Una mattina di maggio è lo stesso Scalfari ad annunciare nella riunione di redazione l’avvicendamento alla guida del giornale. “L’editore,” esordisce, “mi ha chiesto una rosa di tre nomi. Io ho domandato: una ‘rosa’ interna o esterna? Mi è stato risposto: esterna, per favorire una discontinuità. E allora, ho fatto i nomi di Ezio Mauro, Claudio Rinaldi e Paolo Mieli”.

Nessuno ha l’ardire di chiedere il motivo per cui la nuova proprietà pretende una “discontinuità”. Chiosa nel suo “romanzo” Valentini: “Caracciolo e De Benedetti si divertirono poi a dire che Scalfari s’era convinto di essere stato lui a scegliere Ezio Mauro”.

Scriverà Giampaolo Pansa nel libro La Repubblica di Barbapapà: “Scalfari aveva immaginato una scelta sorprendente: Bernardo Valli. Ad affiancarlo da condirettore poteva impegnarsi Valentini, già direttore dell’Espresso e molto legato a Eugenio”. Ma l’interessato nel suo volume per La Nave di Teseo commenta: “Non so se fosse vero o meno.

Ma, onestamente, Scalfari non mi parlò mai di quell’ipotesi. E comunque, la vendita a CdB aveva cambiato le carte in tavola”. Fino ad arrivare ai giorni nostri, con il passaggio del Gruppo L’Espresso alla Fiat di John Elkann, sotto l’egida editoriale della Gedi. 

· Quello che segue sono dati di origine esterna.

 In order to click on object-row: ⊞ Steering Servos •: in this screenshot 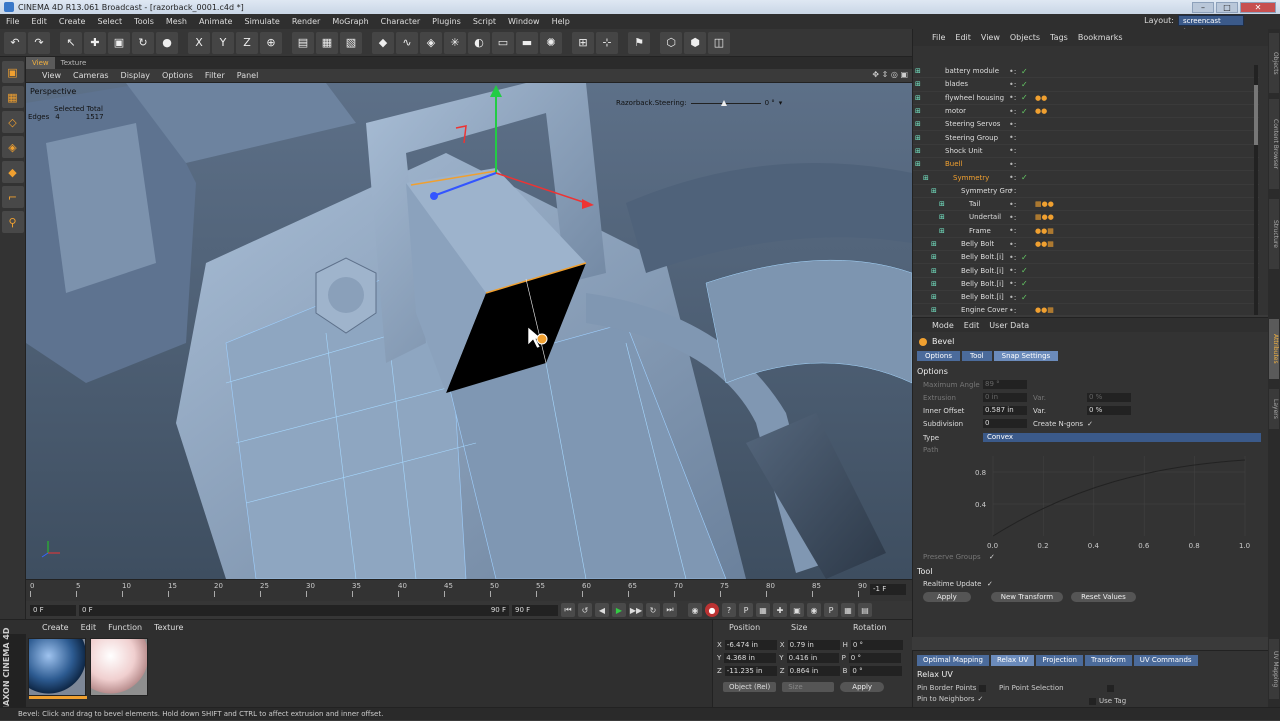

Oltre a un capitolo intitolato Mani ferite, la vera storia di Tangentopoli raccontata da Di Pietro; a quello sul Mistero della Sapienza, dedicato al delitto di Marta Russo all’Università La Sapienza di Roma, il “romanzo” di Valentini ne comprende uno più personale intitolato Una vita con Barbapapà, uno sul Giornalismo on line e infine si conclude con quello che risponde all’interrogativo sul futuro della professione, fra social network e intelligenza artificiale: faremo a meno dei giornalisti?